Having extended stimulus well into next year with a massive support package in December, ECB policymakers kept policy unchanged on Thursday, keen to let governments take over the task of keeping the euro zone economy afloat until normal business activity can resume.
But they warned about a new rise in infections and the ensuing restrictions to economic activity, saying they were prepared to provide even more support to the economy if needed.
“The renewed surge in coronavirus (COVID-19) infections and the restrictive and prolonged containment measures imposed in many euro area countries are disrupting economic activity,” ECB President Christine Lagarde said in her opening statement.
Fresh lockdowns, a slow start to vaccinations across the 19 countries that use the euro, and the currency’s strength will increase headwinds for exporters, challenging the ECB’s forecasts of a robust recovery starting in the second quarter.
Lagarde saluted the start of vaccinations as “an important milestone” despite “some difficulty” and said the latest data was still in line with the ECB’s forecasts.
She conceded that the strong euro, which hit a 2-1/2 year high against the dollar earlier this month, was putting a dampener on inflation and reaffirmed that the ECB would continue to monitor the exchange rate.
The euro has dropped 1% on a trade-weighted basis since the start of the year, but is up nearly 7% over the last 12 months. Against the U.S. dollar, that number rises to over 10%.

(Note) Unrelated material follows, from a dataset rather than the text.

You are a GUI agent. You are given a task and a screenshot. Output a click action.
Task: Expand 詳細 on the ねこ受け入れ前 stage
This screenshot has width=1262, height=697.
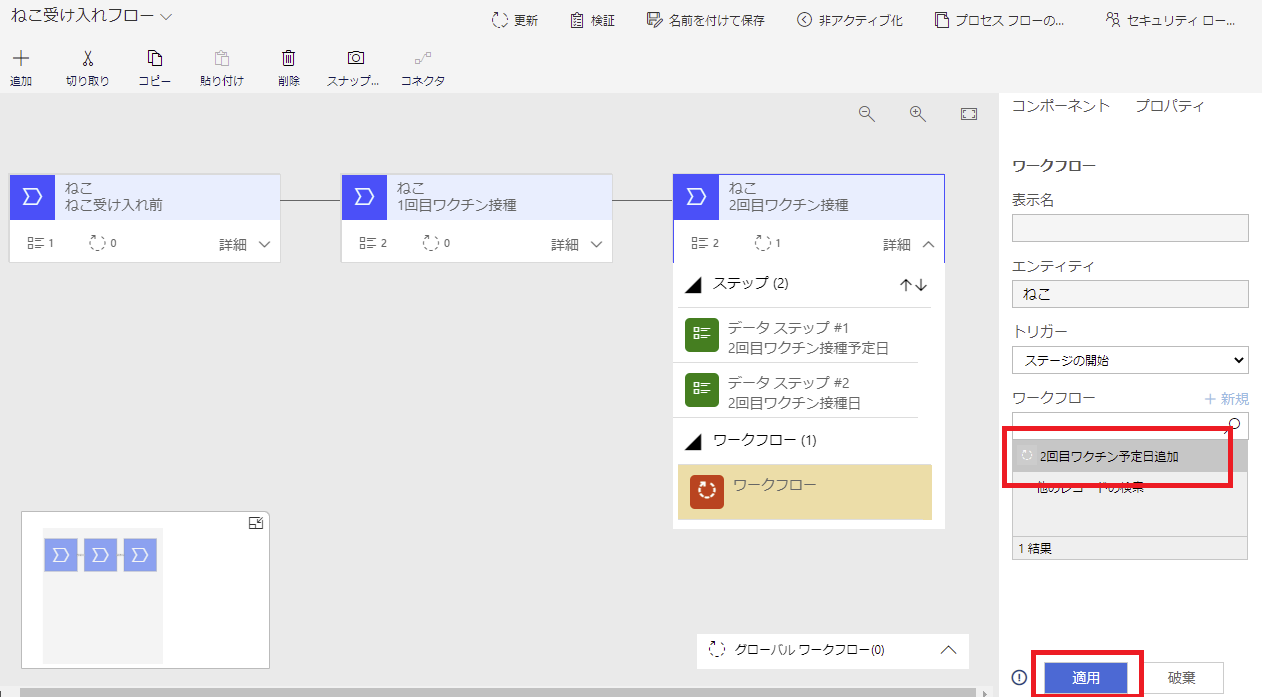pos(245,244)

Opening the door for more stimulus if needed, Lagarde confirmed the ECB would continue buying bonds until “it judges that the coronavirus crisis phase is over”.
Lagarde also kept a closely watched reference to “downside” risks facing the euro zone economy, which has been a reliable indicator that the ECB saw policy easing as more likely than tightening.
But she signalled those risks were less acute, in part thanks to the recent Brexit deal.
“The news about the prospects for the global economy, the agreement on future EU-UK relations and the start of vaccination campaigns is encouraging,” Lagarde said. “But the ongoing pandemic and its implications for economic and financial conditions continue to be sources of downside risk.”
Lagarde conceded that the immediate future was challenging but argued that should not impact the longer term.
“Once the impact of the pandemic fades, a recovery in demand, supported by accommodative fiscal and monetary policies, will put upward pressure on inflation over the medium term,” Lagarde said.
Benign market indicators support Lagarde’s argument. Stocks are rising, interest rates are steady and government borrowing costs are trending lower, despite some political drama in Italy.
There is also around 1 trillion euros of untapped funds in the Pandemic Emergency Purchase Programme (PEPP) to back up her pledge to keep borrowing costs at record lows.
The ECB has indicated it may not even need it to use it all.
“If favourable financing conditions can be maintained with asset purchase flows that do not exhaust the envelope over the net purchase horizon of the PEPP, the envelope need not be used in full,” Lagarde said.
Recent economic history also favours the ECB. When most of the economy reopened last summer, activity rebounded more quickly than expected, indicating that firms were more resilient than had been feared.
Uncomfortably low inflation is set to remain a thorn in the ECB’s side for years to come, however, even if surging oil demand helps put upward pressure on prices in 2021.
With Thursday’s decision, the ECB’s benchmark deposit rate remained at minus 0.5% while the overall quota for bond purchases under PEPP was maintained at 1.85 trillion euros.